2. Materials and Methods
2.1. Study Design and Population
COACT (Catholic University of Korea: percutaneous coronary intervention) is a large, retrospective observational registry of demographic, clinical, and procedural data, including short-term and long-term clinical outcomes of all patients undergoing PCI with the use of DES from eight affiliated hospitals of the Catholic University of Korea between January 2004 and December 2009. These hospitals are located throughout the country, and all provide high-volume PCI (more than 500 cases per year). There was no industry involvement in the design, conduct, or analysis of the study. The study protocol was approved by the Institutional Review Board (IRB) of each participating institution. The inclusion period was between January 2004 and December 2009. A total of 9218 patients were registered in COACT.
Figure 1 shows a flow diagram for the selection of the study population. In the present study, among a total of 9128 registered patients who had undergone successful PCI, 3337 patients were enrolled according to the following including criteria: (1) those with HbA1c measured at admission; (2) those aged less than 85 years. Patients who had no previous history of DM (non-DM and newly diagnosed DM) and patients with known DM were classified into one of the following categories according to HbA1 levels.

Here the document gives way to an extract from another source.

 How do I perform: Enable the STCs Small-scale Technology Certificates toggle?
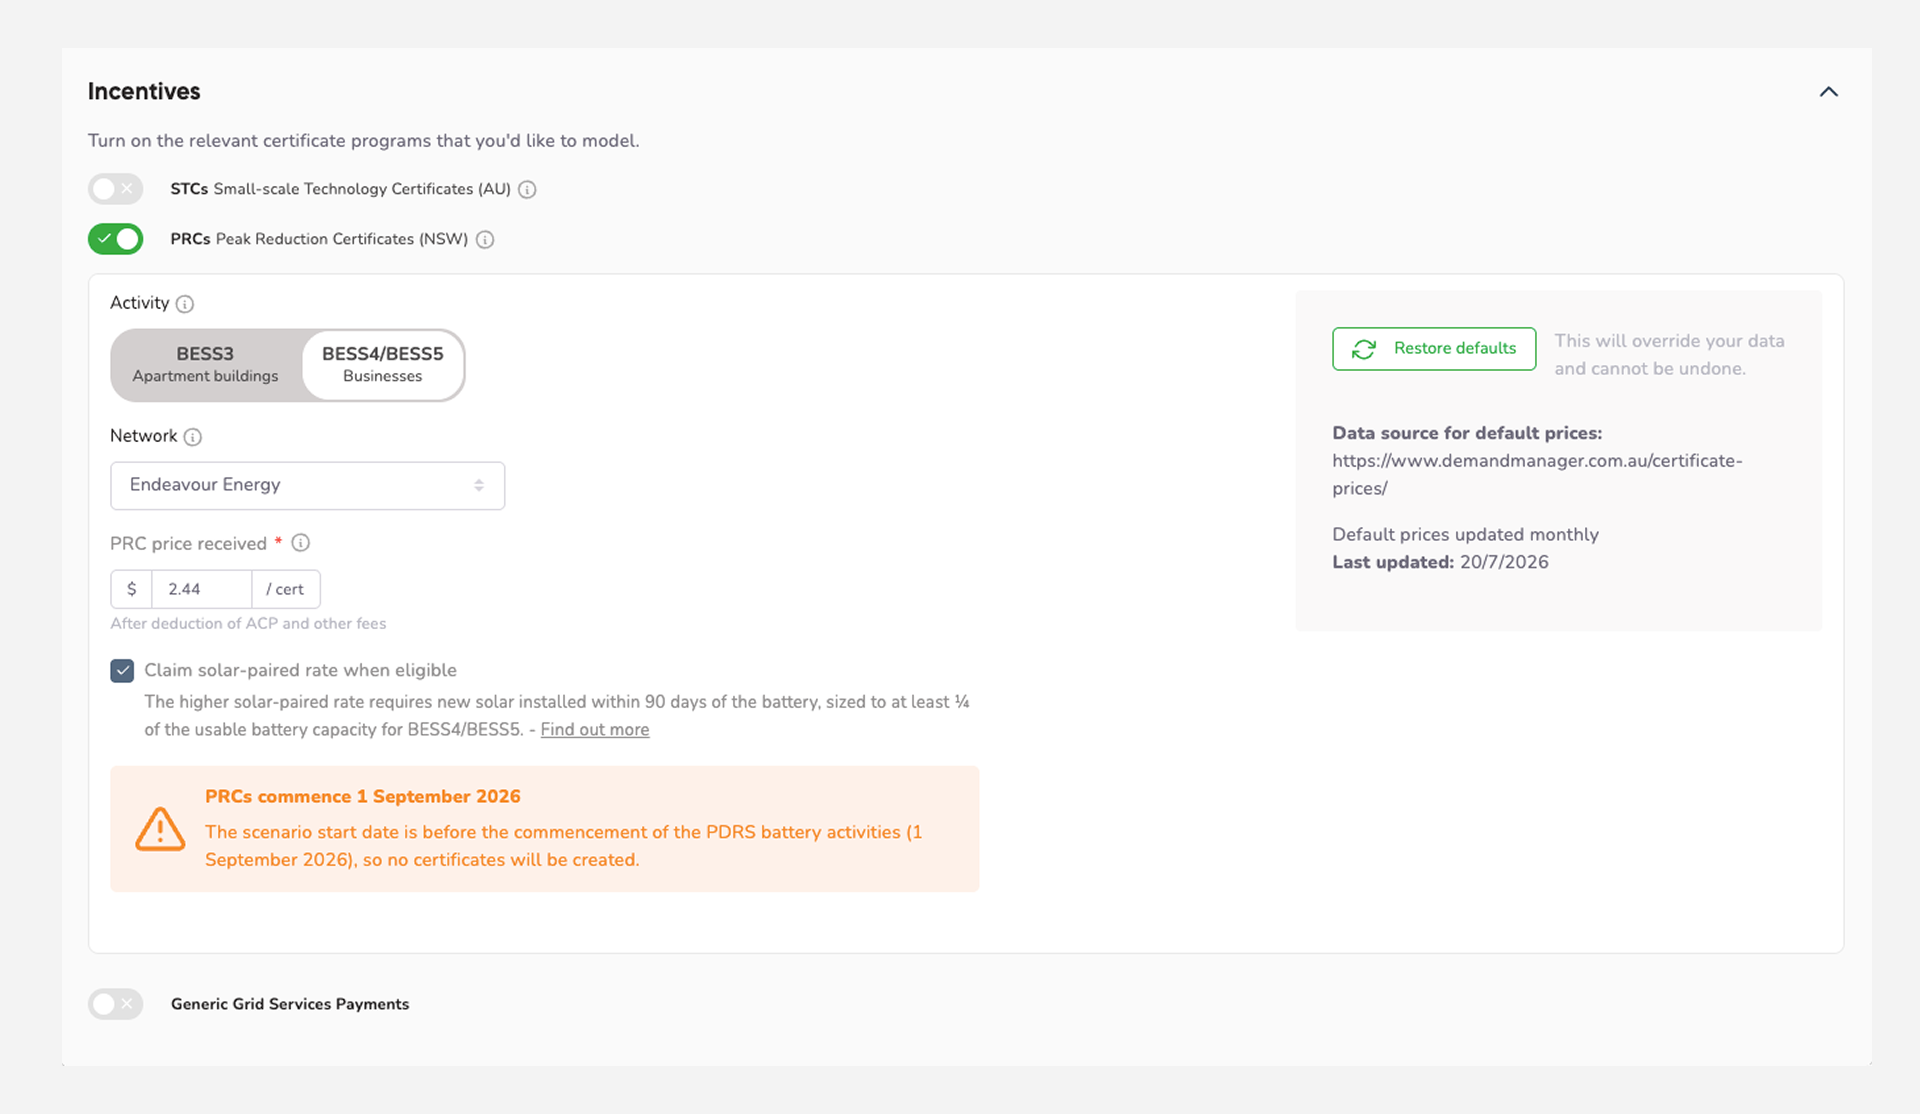116,189

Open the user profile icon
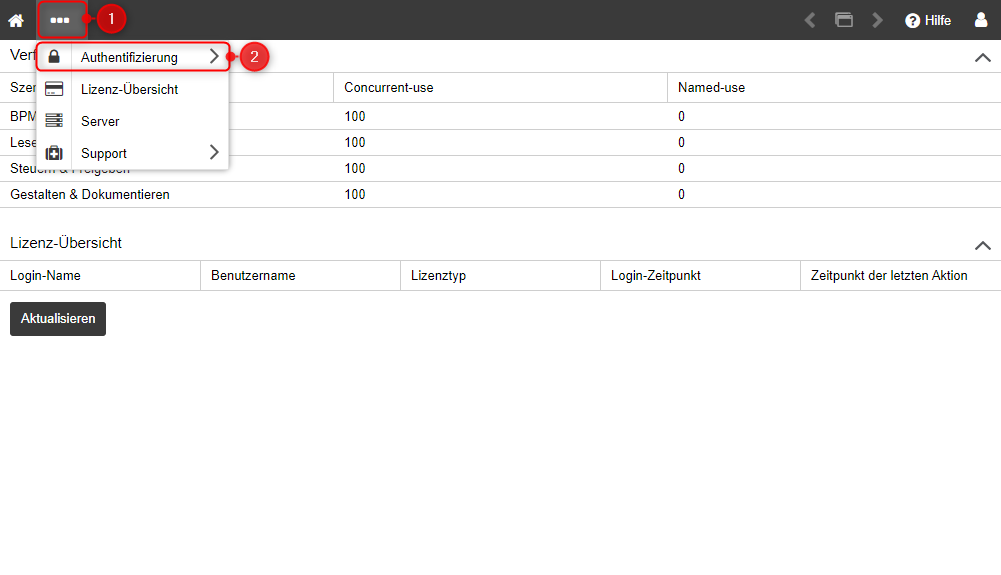[981, 20]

The study flow chart is summarized in
Figure 1. We selected 4790 patients, who had HbA1c measured on admission and were under 85 years old. Of these, 2517 patients were not diagnosed as DM before hospitalization and 2273 patients had DM on admission. Patients with HbA1c > 7.0% was excluded. Final analysis was therefore performed on 3337 patients.
Patients were divided on the basis of admission HbA1c level in non-DM patients: Group I, HbA1c < 5.7% (n = 1198); Group II, 5.7% ≤ HbA1c < 6.5% (n = 1054); Group III (new-diagnosed DM), HbA1c ≥ 6.5% (n = 120). We also assembled another group of DM patients, which were relatively well controlled (Group IV, HbA1c < 7.0%, (n = 965)).
2.2. Measurement of HbA1c
The measurement of HbA1c was accomplished by assay of whole-blood samples drawn at admission using high-performance liquid chromatography. The reference method for HbA1c was performed utilizing a Roche Modular P800 analyzer (Roche Diagnostics Basel, Switzerland). All instruments used were standardized to the Diabetes Control and Complications Trial assay.
2.3. PCI
Conventional coronary angiography was performed in a standard manner. All patients were administered loading doses of aspirin (300 mg) and clopidogrel (300–600 mg) unless contraindicated. PCI was performed using a standard technique. The selection of stenting techniques and stent types was left to the operator’s discretion. Before PCI, all patients received aspirin 300 mg daily. Clopidogrel (600 mg loading dose) was given at least 1 day before the procedure. The procedure was performed after administration of unfractionated heparin (100 U/kg). The choice of stent was at each physician’s discretion. The stent was deployed after balloon angioplasty. A successful PCI procedure was defined as a decrease in a minimum stenosis diameter to <30%, with thrombolysis in myocardial infarction grade III flow on coronary angiogram. After discharge, patients continued receiving the same medications, including dual antiplatelet medication. After the procedure, aspirin treatment (100–200 mg once daily) was continued throughout the study period.
2.4. Data Collection
Demographic, clinical, laboratory, angiographic, and outcome data were collected using an internet-based reporting system. All baseline and procedural coronary angiograms were digitally stored on either a compact disc or a hard disk in digital imaging and communication in Medicine format. A total of 9128 patients who underwent PCI for coronary artery disease were enrolled in COACT.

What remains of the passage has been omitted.